We’re arts administrators. We run the nation’s arts organizations and the organizations and programs that serve the nation’s artists and arts organizations. Our job is principally twofold – to nurture, support and facilitate the creation of art – hopefully at the highest level of excellence, and to support and facilitate access to that art.

We are intimately involved with the artists who create. Many of them do double duty as administrators too. Some of our organizations have as their charge to directly support the needs of these artists themselves.

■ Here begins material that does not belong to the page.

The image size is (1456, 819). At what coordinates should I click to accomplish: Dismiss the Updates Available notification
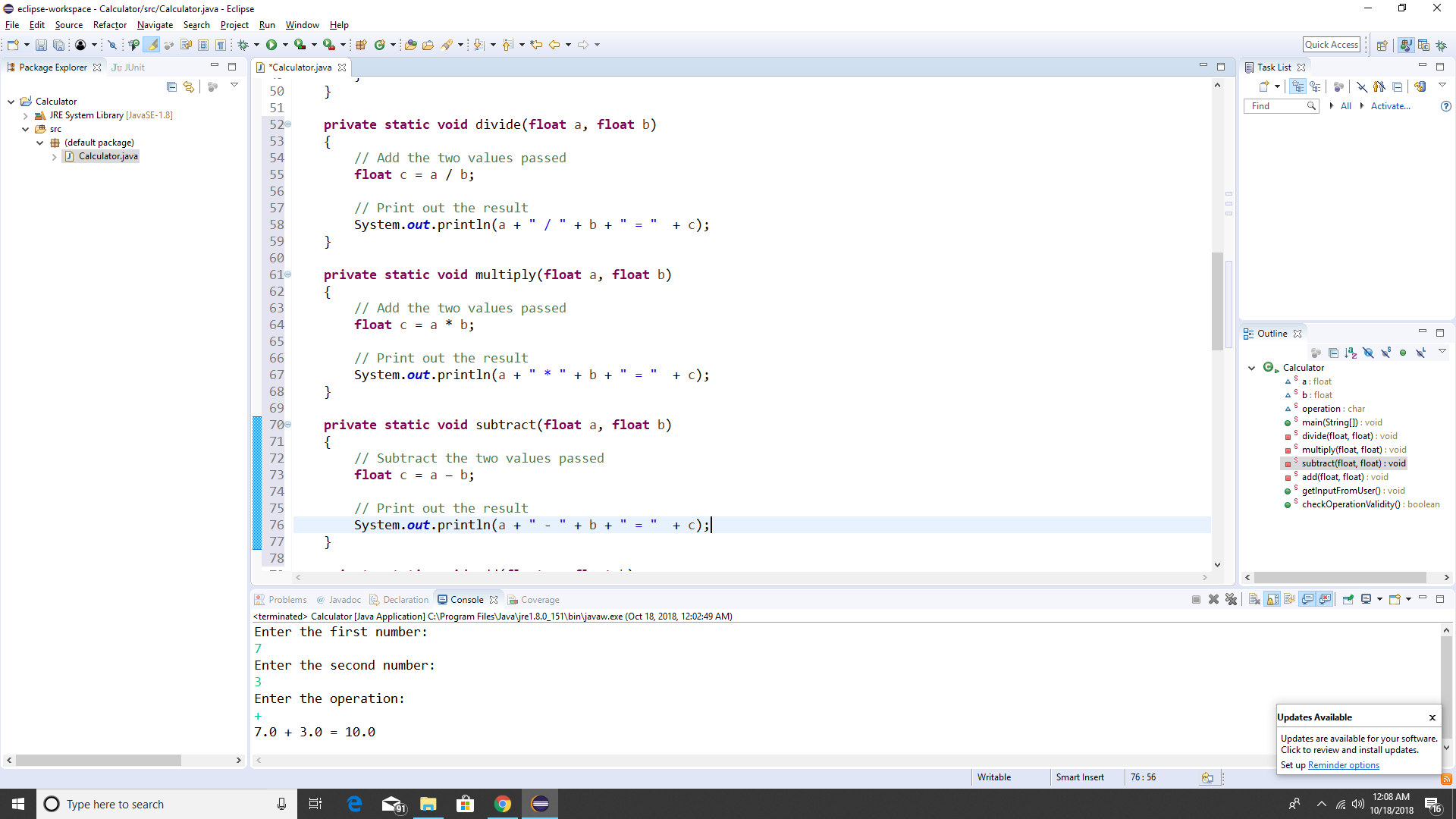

Yet there remains a huge divide between us as administrators and working artists. Even within a single arts organization there is artificial distance between the artistic and administrative sides of the organization; very often there is almost no communication or interaction at all between the artists and most of the staff or board.  In a sense we purposefully do not involve artists in much of our daily efforts to meet the challenges we face. Perhaps that’s because we see their role as creators and our role as administrators and we don’t want to blur that line for some reason. Maybe we think it’s our job to shield the artists from some of the more pedestrian aspects of pushing the “business” of art. Maybe we think involving them in our decision making would unfairly steal some of the time artists ought to have to devote to their art. Maybe they intimidate us and we intimidate them. Maybe we think that it is our job, not theirs, to run the businesses, set the policies and be the advocates. Maybe we think they just don’t understand the things we have to deal with to enable them to do what they do. Maybe we perceive that they don’t want us in their world and so we don’t want them in ours. Maybe we don’t want them to interfere. Maybe we fear that they have no interest in our problems and would resent our trying to include them in the solutions to those problems.  Maybe we fear they might have too much interest in what we do.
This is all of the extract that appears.